▸ **WHAT IS NEEDED**
When you reach the line containing "Where should I click to: Enable" in the records below, set it down exactly, together with every later line through the end, but not the pictures.

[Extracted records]
======

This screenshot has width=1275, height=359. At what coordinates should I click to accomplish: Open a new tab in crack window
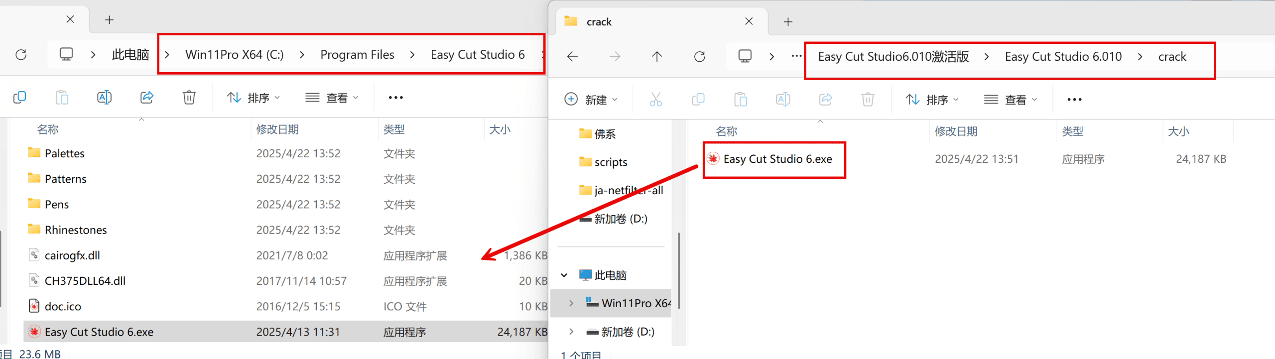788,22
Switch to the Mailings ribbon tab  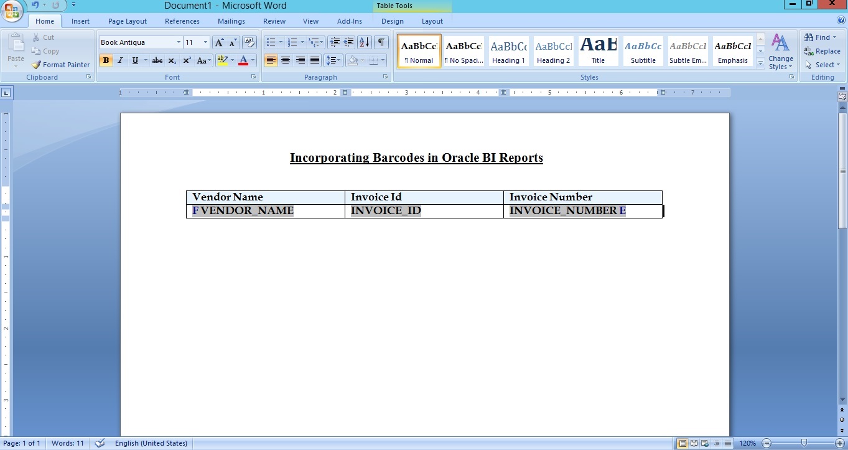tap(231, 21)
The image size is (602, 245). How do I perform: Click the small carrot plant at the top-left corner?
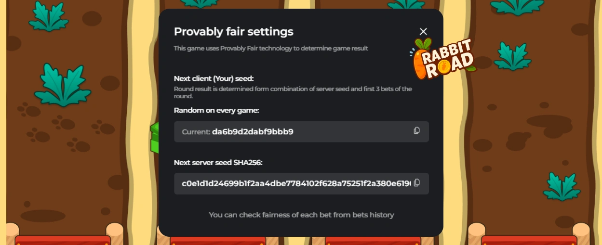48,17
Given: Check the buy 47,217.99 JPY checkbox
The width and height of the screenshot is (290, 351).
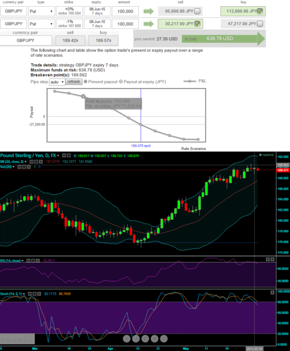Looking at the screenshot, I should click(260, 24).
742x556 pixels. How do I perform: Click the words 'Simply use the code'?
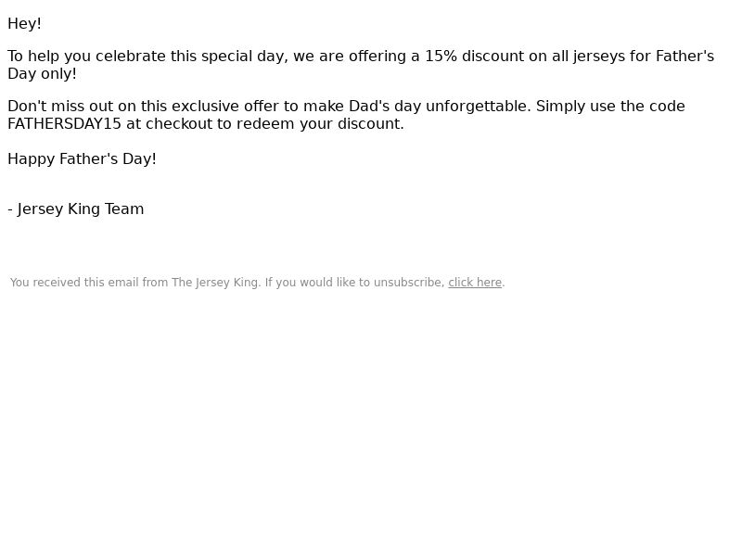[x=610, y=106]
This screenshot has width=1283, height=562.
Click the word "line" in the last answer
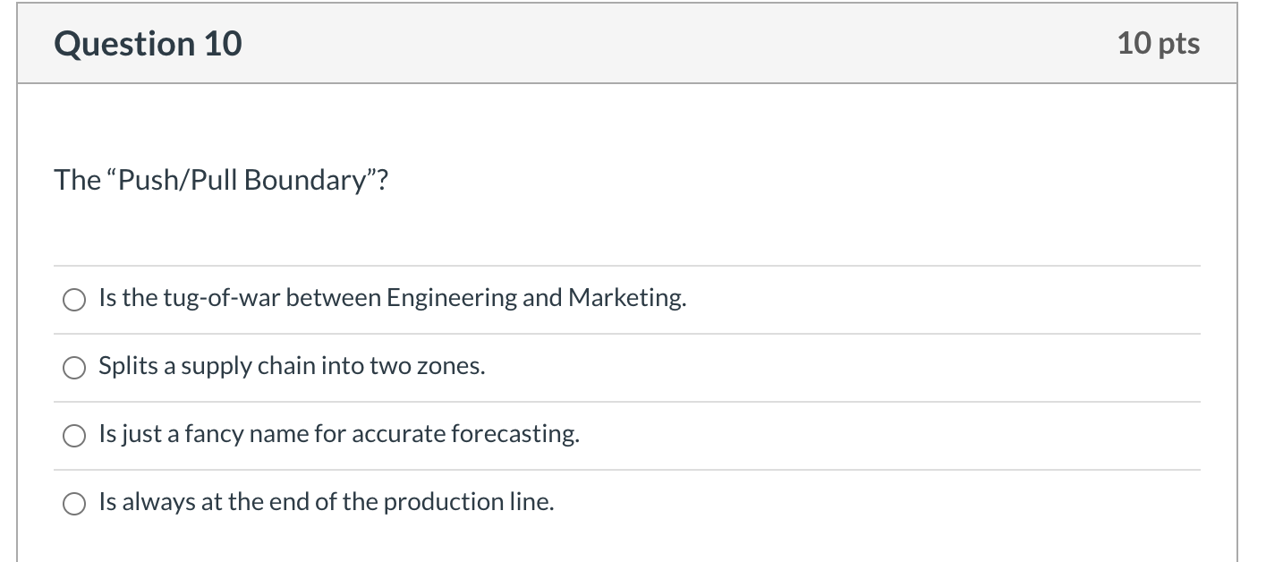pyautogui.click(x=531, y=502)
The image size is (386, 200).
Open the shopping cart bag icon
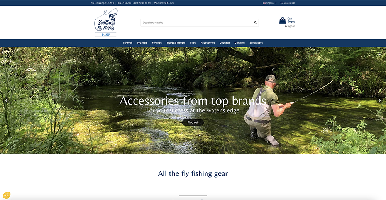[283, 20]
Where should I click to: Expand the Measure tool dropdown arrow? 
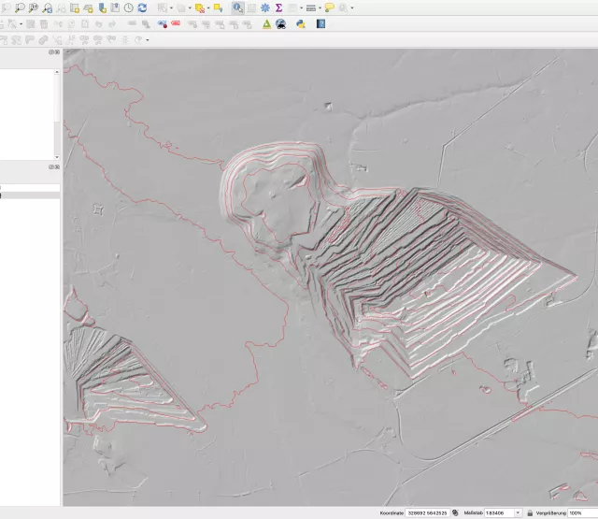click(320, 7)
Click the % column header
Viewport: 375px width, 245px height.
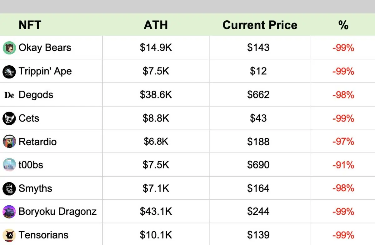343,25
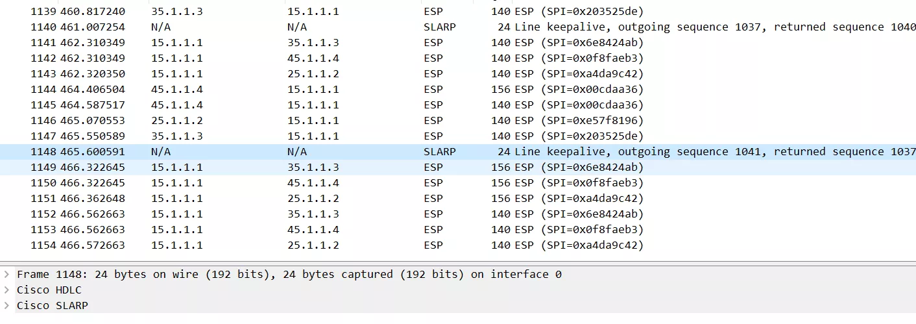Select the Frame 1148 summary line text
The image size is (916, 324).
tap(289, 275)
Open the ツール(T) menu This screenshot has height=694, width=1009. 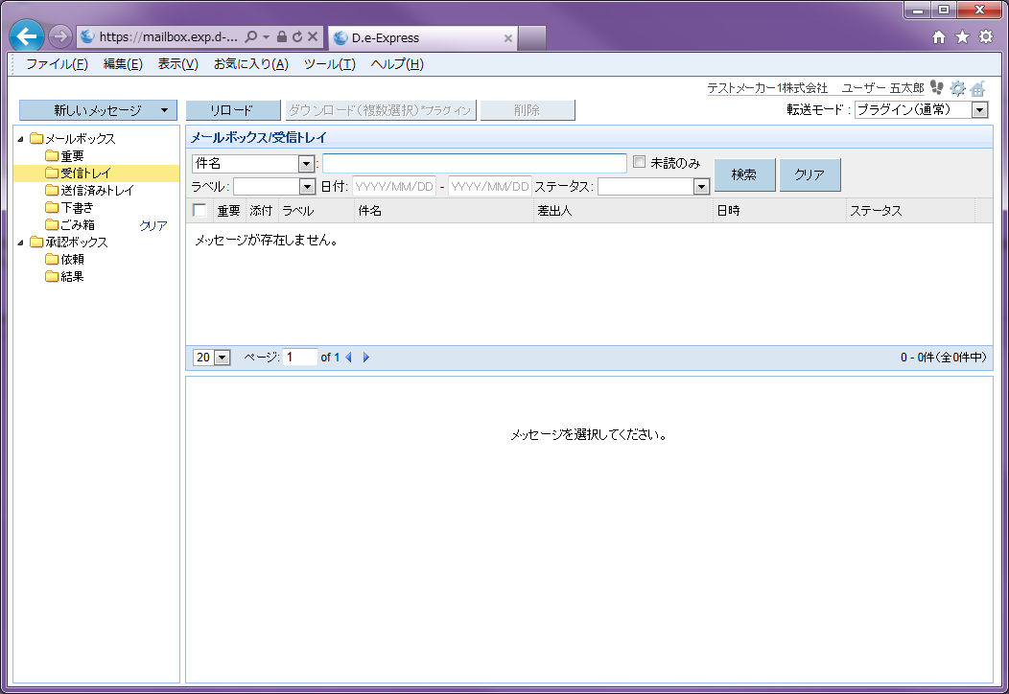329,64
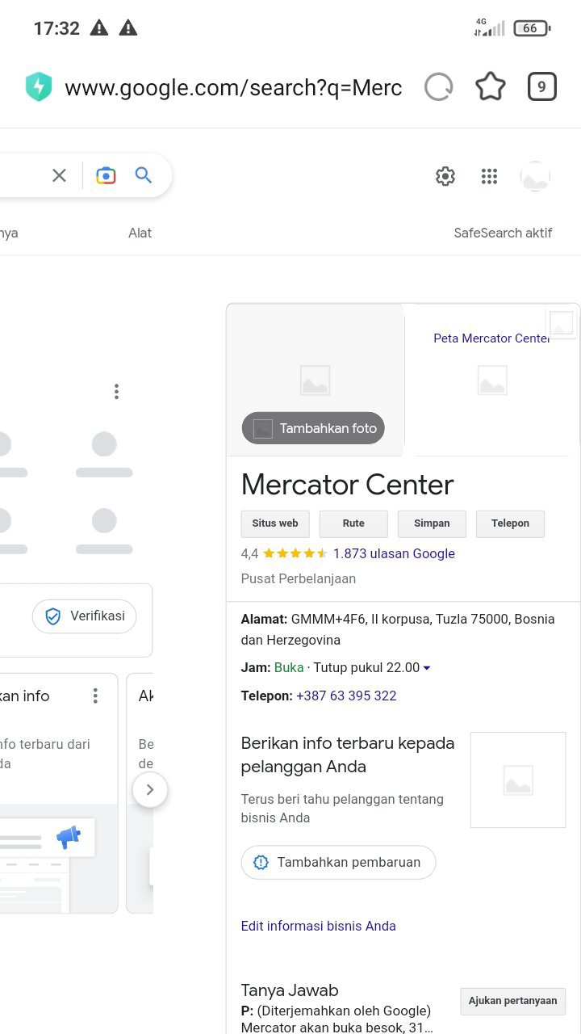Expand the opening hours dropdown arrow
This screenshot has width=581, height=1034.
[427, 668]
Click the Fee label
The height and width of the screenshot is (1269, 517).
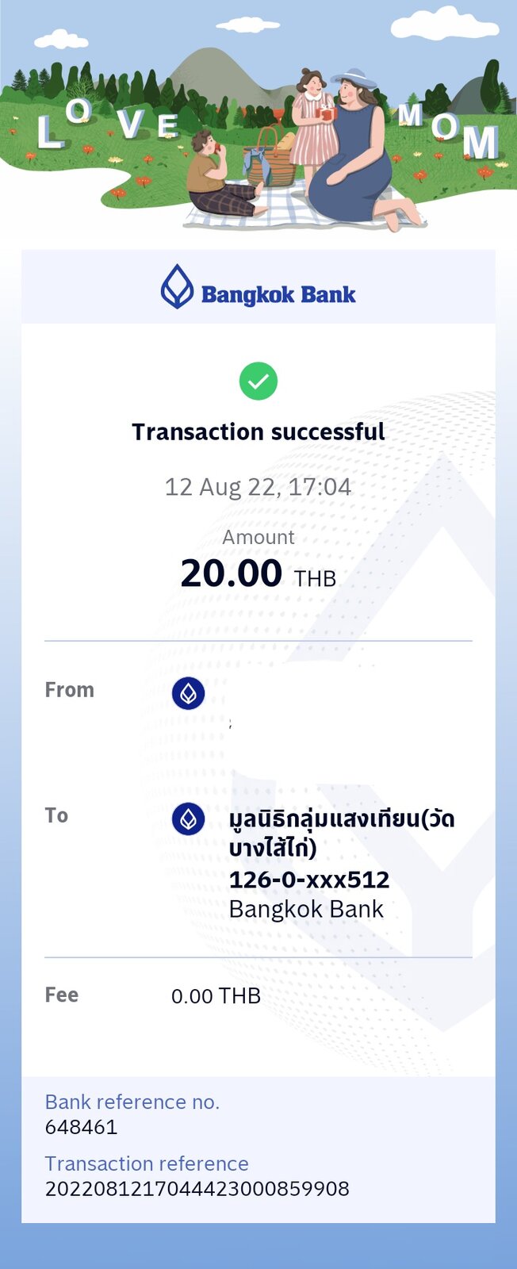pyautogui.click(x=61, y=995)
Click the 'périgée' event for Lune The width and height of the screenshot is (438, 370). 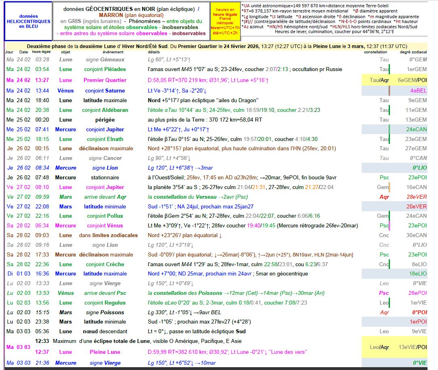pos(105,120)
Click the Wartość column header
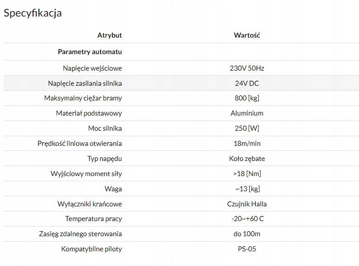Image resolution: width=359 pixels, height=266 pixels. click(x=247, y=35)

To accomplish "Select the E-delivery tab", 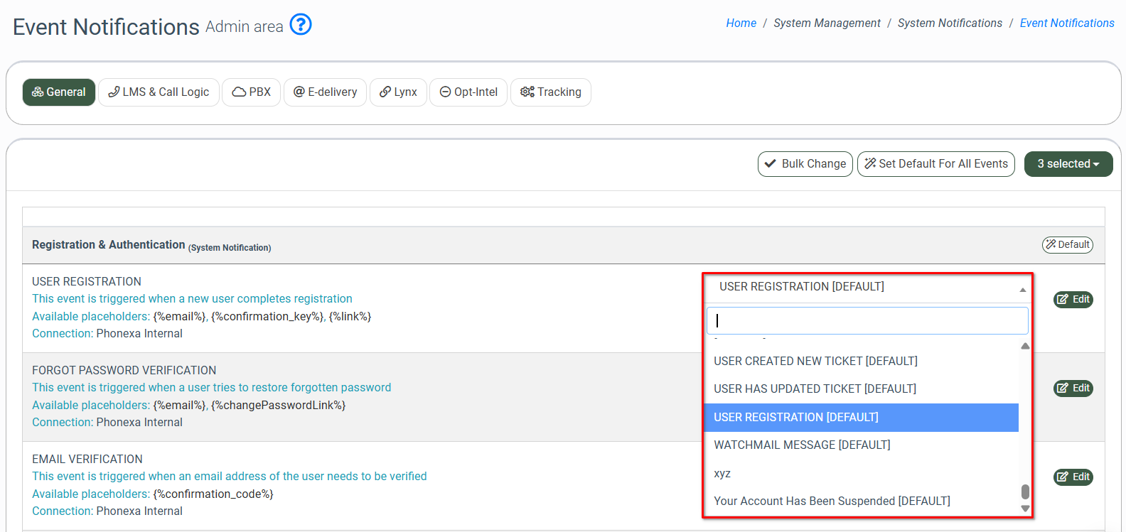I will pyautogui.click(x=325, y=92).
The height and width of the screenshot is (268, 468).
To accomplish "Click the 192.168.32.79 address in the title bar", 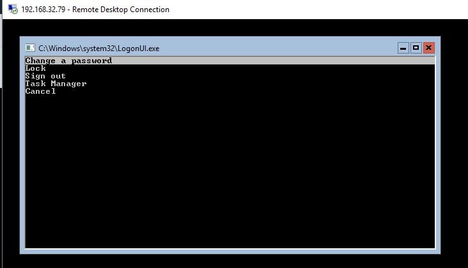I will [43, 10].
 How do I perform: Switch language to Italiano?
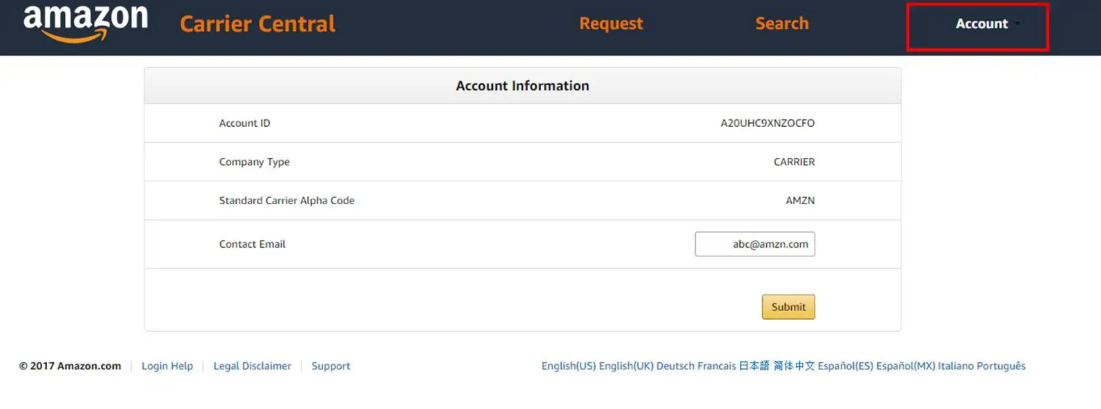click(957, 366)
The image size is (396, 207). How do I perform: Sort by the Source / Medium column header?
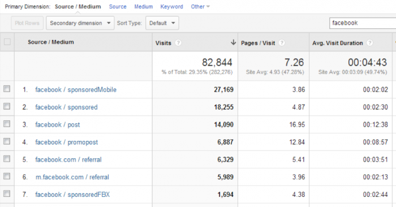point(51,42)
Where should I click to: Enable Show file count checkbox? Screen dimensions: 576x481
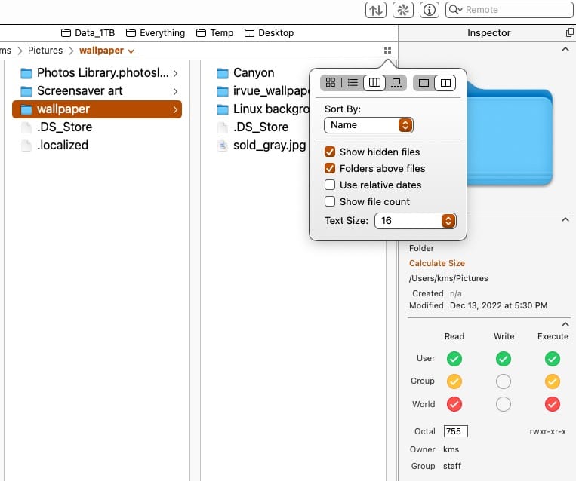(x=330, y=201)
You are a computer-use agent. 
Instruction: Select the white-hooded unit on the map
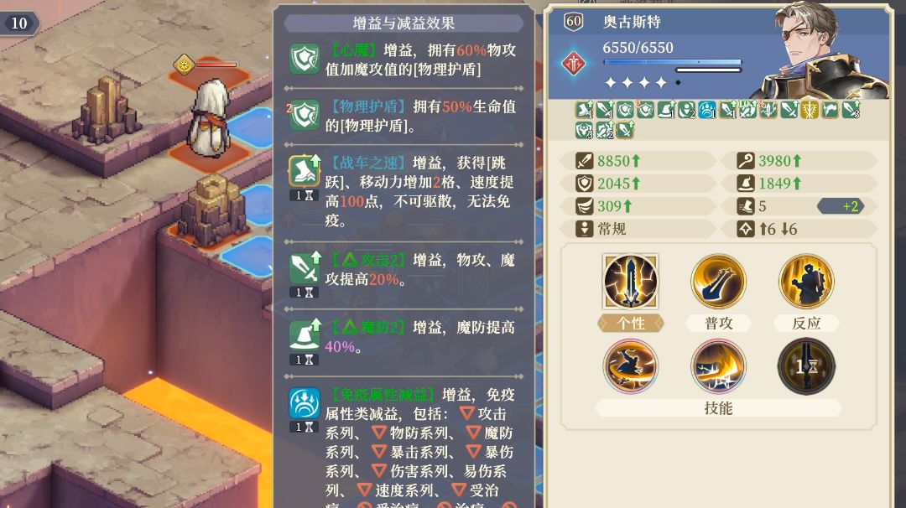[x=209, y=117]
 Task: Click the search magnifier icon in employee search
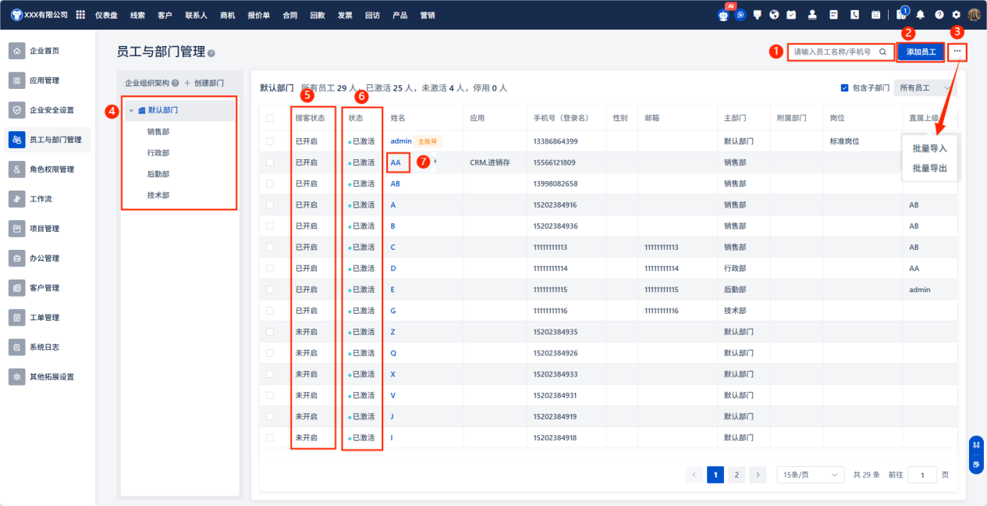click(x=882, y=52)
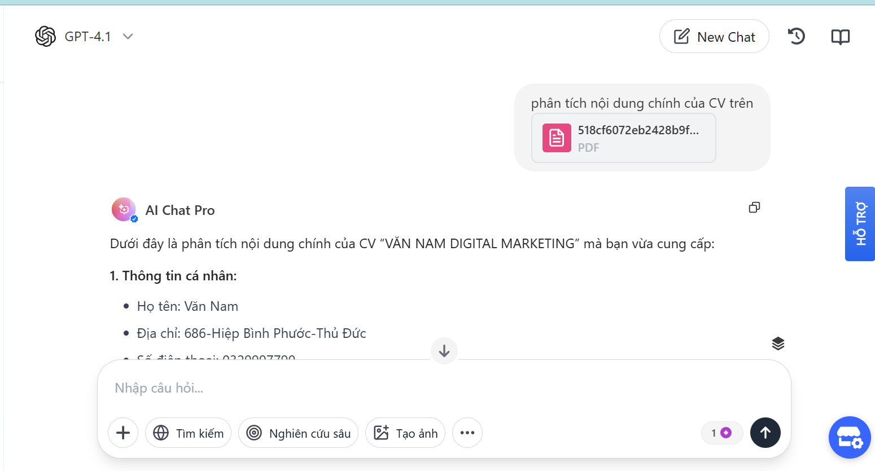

======

▸ **ANSWER TO THIS TASK**
Where should I click to: Enable Show file count checkbox? Screen dimensions: 576x481
(x=330, y=201)
You are a computer-use agent. 
Instruction: Select the white-hooded unit on the map
[x=209, y=117]
 Task: Click the search magnifier icon in employee search
click(x=882, y=52)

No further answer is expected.